• [Raw data]:
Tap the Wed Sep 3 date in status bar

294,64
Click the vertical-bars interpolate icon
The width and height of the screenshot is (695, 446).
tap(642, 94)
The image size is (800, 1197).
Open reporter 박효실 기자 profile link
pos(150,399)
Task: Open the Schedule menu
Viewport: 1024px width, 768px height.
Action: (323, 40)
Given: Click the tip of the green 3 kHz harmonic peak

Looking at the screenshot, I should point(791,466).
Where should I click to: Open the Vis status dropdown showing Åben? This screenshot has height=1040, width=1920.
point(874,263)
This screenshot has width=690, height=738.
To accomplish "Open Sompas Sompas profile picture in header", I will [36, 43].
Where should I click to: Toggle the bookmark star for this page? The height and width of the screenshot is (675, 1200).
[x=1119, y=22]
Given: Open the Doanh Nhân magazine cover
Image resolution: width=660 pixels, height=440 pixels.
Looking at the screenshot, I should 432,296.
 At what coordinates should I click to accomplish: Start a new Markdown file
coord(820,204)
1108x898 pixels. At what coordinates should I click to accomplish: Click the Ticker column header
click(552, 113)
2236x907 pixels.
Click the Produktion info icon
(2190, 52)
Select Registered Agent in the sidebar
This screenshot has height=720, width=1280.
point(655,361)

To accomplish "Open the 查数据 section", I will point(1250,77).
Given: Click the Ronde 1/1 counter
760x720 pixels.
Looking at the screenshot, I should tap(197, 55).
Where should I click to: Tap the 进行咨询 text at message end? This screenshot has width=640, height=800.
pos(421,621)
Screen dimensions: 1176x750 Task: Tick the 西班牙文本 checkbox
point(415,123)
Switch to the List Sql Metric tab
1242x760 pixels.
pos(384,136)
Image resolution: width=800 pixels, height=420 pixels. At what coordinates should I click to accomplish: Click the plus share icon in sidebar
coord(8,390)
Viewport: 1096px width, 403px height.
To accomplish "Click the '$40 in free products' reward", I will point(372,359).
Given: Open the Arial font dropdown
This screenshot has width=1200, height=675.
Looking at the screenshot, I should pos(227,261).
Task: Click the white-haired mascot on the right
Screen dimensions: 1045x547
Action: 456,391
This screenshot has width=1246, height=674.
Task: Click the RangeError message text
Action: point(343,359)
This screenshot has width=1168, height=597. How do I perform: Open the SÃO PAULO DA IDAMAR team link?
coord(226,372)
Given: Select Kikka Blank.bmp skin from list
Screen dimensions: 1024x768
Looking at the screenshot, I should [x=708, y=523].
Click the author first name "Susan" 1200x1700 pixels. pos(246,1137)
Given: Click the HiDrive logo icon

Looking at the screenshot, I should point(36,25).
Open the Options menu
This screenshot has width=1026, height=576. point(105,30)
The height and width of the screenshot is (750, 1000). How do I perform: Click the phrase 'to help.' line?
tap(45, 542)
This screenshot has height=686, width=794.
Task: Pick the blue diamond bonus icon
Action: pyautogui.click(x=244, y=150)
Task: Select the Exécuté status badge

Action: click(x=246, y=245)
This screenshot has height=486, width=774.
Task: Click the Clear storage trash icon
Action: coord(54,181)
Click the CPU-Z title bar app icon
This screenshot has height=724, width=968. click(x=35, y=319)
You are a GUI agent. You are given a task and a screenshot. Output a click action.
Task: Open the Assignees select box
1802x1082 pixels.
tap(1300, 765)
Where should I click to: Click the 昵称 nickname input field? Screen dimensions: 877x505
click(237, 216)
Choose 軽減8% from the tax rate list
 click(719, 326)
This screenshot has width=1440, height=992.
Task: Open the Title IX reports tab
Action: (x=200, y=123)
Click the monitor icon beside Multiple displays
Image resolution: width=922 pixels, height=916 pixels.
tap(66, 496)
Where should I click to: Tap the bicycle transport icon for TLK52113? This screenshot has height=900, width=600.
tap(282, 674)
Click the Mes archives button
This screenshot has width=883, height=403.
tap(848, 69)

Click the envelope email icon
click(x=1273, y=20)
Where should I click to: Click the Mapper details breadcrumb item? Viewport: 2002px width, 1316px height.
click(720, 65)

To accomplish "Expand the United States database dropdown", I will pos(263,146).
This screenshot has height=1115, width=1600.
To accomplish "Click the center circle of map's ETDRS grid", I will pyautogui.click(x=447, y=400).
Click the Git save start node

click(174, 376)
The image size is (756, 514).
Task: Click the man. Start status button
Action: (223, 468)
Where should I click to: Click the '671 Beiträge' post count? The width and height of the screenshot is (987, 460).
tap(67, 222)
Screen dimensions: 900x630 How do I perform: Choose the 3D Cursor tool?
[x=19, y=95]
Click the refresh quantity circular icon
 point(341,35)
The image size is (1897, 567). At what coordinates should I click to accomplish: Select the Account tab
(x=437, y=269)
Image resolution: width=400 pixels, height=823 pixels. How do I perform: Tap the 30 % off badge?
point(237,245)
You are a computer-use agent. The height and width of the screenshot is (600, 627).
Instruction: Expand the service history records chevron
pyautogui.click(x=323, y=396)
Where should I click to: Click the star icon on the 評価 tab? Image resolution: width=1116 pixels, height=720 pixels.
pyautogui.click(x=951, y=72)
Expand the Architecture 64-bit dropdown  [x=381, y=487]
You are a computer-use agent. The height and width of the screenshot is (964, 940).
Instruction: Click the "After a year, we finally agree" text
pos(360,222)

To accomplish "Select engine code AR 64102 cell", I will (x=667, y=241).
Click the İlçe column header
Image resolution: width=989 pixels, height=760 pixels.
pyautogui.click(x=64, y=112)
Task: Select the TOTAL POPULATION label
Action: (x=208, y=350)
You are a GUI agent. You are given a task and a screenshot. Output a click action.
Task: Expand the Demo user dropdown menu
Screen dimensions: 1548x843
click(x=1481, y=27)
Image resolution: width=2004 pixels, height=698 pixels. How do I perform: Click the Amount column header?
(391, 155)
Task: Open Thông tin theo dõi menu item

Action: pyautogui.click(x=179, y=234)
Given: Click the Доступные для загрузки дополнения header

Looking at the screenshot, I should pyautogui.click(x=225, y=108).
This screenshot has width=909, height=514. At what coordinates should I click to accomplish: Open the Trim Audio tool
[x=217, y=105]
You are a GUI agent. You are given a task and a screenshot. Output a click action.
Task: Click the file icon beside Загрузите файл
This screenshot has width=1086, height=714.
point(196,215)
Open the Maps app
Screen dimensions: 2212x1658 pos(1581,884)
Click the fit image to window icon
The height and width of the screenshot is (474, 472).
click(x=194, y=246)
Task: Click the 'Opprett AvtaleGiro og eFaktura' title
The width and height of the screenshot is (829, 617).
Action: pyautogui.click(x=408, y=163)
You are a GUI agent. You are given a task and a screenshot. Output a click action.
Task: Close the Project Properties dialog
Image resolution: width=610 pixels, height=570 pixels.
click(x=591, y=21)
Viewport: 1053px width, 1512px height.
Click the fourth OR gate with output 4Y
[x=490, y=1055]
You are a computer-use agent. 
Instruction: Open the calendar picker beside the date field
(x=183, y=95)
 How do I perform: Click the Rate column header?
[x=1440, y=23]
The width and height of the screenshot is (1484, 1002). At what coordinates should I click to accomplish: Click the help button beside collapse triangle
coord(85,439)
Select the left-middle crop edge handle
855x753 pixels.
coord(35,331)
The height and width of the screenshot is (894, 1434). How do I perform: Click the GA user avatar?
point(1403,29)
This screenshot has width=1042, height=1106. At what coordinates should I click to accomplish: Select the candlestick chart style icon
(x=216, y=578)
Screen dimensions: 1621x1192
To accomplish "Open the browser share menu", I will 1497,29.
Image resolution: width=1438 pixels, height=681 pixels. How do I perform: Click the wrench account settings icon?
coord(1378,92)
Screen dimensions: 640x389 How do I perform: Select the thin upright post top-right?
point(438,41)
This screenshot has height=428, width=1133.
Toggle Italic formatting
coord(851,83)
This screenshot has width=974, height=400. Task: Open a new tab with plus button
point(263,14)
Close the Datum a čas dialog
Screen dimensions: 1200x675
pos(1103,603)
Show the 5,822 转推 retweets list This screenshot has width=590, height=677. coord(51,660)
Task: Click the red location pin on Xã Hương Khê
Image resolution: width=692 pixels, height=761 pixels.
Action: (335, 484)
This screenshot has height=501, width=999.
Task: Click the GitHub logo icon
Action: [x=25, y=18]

• [Exercise aim]: Reproduce exactly the lines of the records above from the one with "Given: Open the Doanh Nhân magazine cover" to the one with "Task: Click the white-haired", both included, and leave out everything else.

• [Solution for this exercise]:
Given: Open the Doanh Nhân magazine cover
Image resolution: width=660 pixels, height=440 pixels.
Looking at the screenshot, I should 432,296.
 At what coordinates should I click to accomplish: Start a new Markdown file
coord(820,204)
1108x898 pixels. At what coordinates should I click to accomplish: Click the Ticker column header
click(552, 113)
2236x907 pixels.
Click the Produktion info icon
(2190, 52)
Select Registered Agent in the sidebar
This screenshot has height=720, width=1280.
point(655,361)

To accomplish "Open the 查数据 section", I will point(1250,77).
Given: Click the Ronde 1/1 counter
760x720 pixels.
Looking at the screenshot, I should tap(197, 55).
Where should I click to: Tap the 进行咨询 text at message end? This screenshot has width=640, height=800.
pos(421,621)
Screen dimensions: 1176x750 Task: Tick the 西班牙文本 checkbox
point(415,123)
Switch to the List Sql Metric tab
1242x760 pixels.
pos(384,136)
Image resolution: width=800 pixels, height=420 pixels. At what coordinates should I click to accomplish: Click the plus share icon in sidebar
coord(8,390)
Viewport: 1096px width, 403px height.
To accomplish "Click the '$40 in free products' reward", I will point(372,359).
Given: Open the Arial font dropdown
This screenshot has width=1200, height=675.
Looking at the screenshot, I should pos(227,261).
Task: Click the white-haired mascot on the right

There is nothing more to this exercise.